Pre-Market Pulse 8th October – Treasury yields spike, putting stocks on the back foot

 

Overnight – Treasury yields spike, putting stocks on the back foot 

A jump in long term Treasury yields overnight put stocks on the back foot after a much stronger-than-expected September jobs report dimmed hopes for another jumbo-sized rate cut at the Fed’s November meeting.    

The rebound in job growth puts the FOMC on a path of 25bp cuts for now, if at all, after the market got carried away with overly optimistic interest rate views. These wild bond movements could be avoided if traders and Investors actually listened to the Fed. The recent market noise is coming from the “tug-of-war” between the 2 vastly conflicting market views, a perfect soft landing or a deep recession, with the reality (as always) somewhere in the middle 

A slew of Federal Reserve officials are set to speak in the coming days, offering monetary policy clues following the strong September jobs report. Minneapolis Fed President Neel Kashkari suggested Monday that the Fed welcomed the strong September jobs report, underscored the strength economy, which the central bank hopes will continue as its focus is now on the labour market. “It looks like it is still a strong labour market…it’s really good news as we want to keep a strong labour market,” Neel Kashkari said, referencing the blowout September jobs report.  

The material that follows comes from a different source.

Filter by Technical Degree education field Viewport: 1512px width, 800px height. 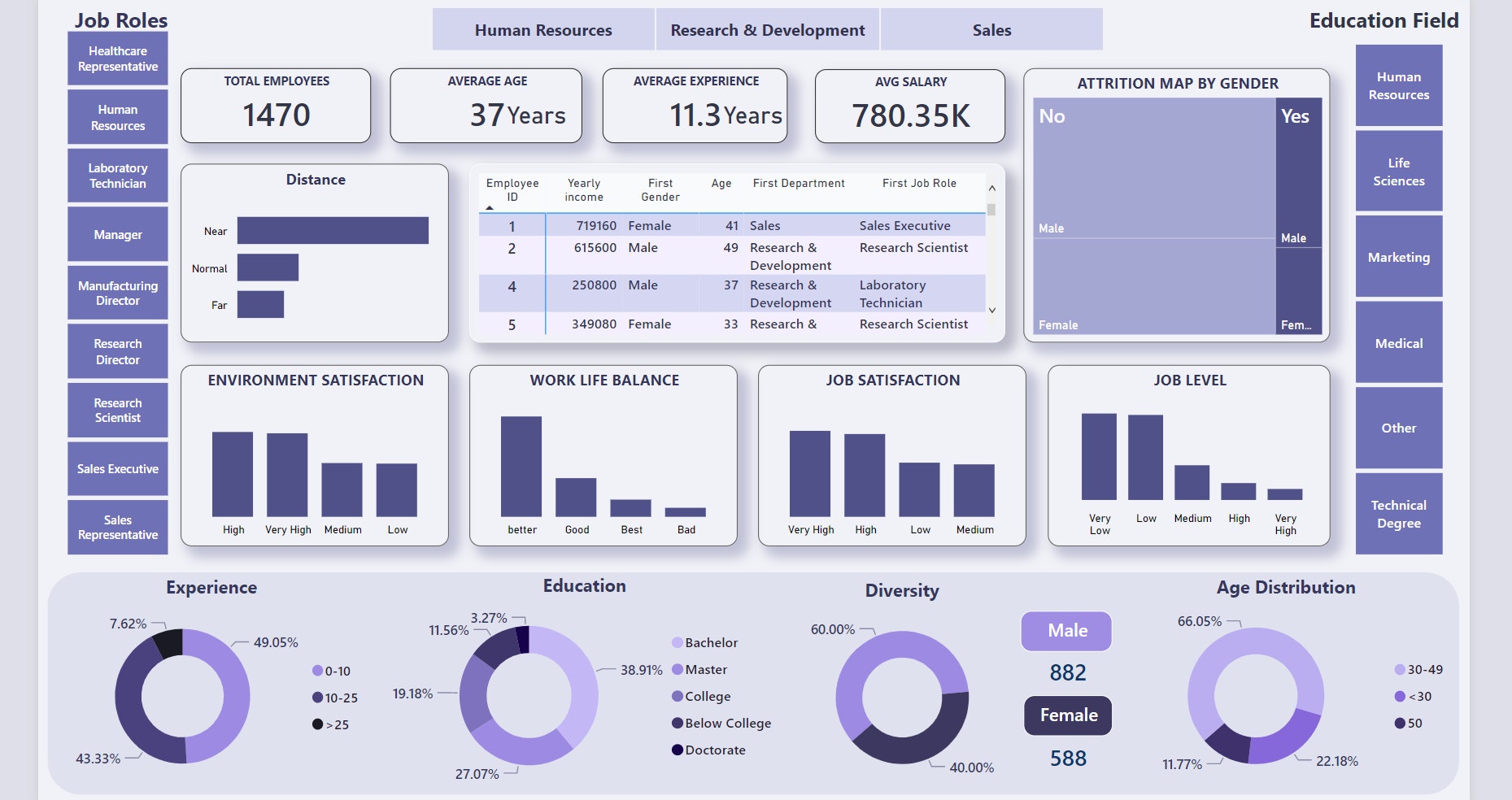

The minutes of the Fed’s September meeting due Wednesday are likely to provide further clues on rate cuts. The Fed had cut rates by 50 bps during the meeting and marked the start of an easing cycle. Consumer price index inflation data for September is also due later this week, and is likely to factor into expectations for the path of U.S. interest rates. The third-quarter earnings season is set to start this week, with major banks JPMorgan Chase, Wells Fargo and Bank of New York Mellon set to report quarterly earnings on Friday. Markets will be watching to gauge whether corporate earnings persevered against pressure from high interest rates and sticky inflation.  

Bullish investors are hoping results will justify increasingly rich valuations in the stock market. The S&P 500 is up 20% for the year so far and is trading near record highs despite recent volatility spurred by rising geopolitical tensions in the Middle East. 

Company-specific
  • Alphabet (Google) fell more than 2% after a U.S. judge delivered a final ruling on a antitrust lawsuit brought by Epic Games that forces the tech giant to offer alternatives to its Google Play store for downloading apps on Android phones. Google has vowed to appeal the decision. 
  • Pfizer stock rose 2.2% after Bloomberg reported that activist investor Starboard Value has taken a stake of about $1 billion in the drugs giant, seeking to spur a turnaround of the struggling company. 
  • Amazon.com fell more than 3% after Wells Fargo downgraded the e-commerce giant to equal weight from overweight as worries about rising competition from Walmart

 

 

ASX SPI 8251 (-0.33%) 

Today will be all about squaring up holdings as the local market heads into a 3-day weekend with the risk of the middle east tensions, payrolls numbers and China coming back online Monday… all with the ASX closed on Monday 

Expect a steady stream of selling in risk assets for most of the day.